▸ **EXERCISE DIRECTIONS**: For each line of the listing that contains "header", make a copy and return it.

▸ **DATA LISTING**:

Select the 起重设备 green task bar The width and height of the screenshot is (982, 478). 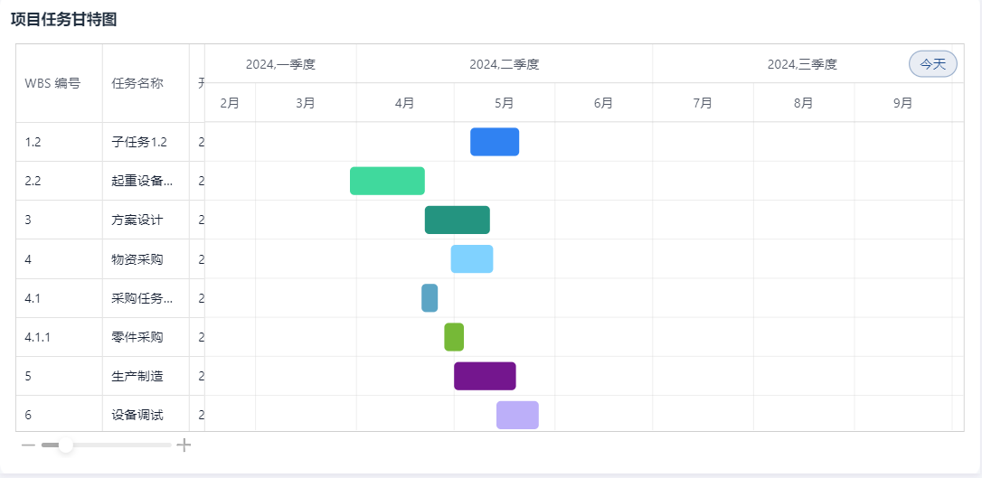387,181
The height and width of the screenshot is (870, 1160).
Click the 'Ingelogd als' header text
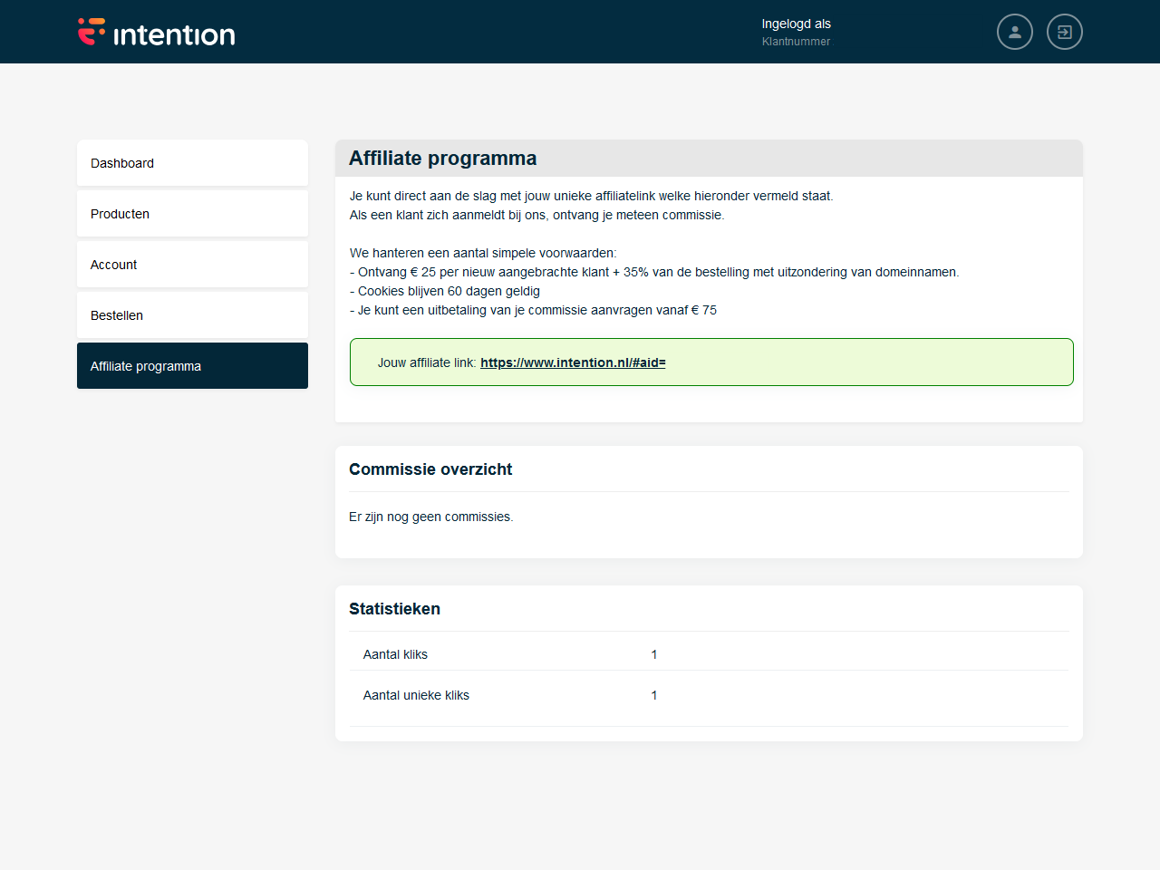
==
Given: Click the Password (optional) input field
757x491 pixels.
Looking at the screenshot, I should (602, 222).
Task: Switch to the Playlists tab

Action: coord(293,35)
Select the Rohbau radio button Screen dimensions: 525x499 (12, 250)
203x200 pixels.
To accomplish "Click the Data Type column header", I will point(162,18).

▸ **OUTPUT BELOW**:
Click the 'Ingelogd als' header text
To accomplish "Click the Data Type column header", I will point(162,18).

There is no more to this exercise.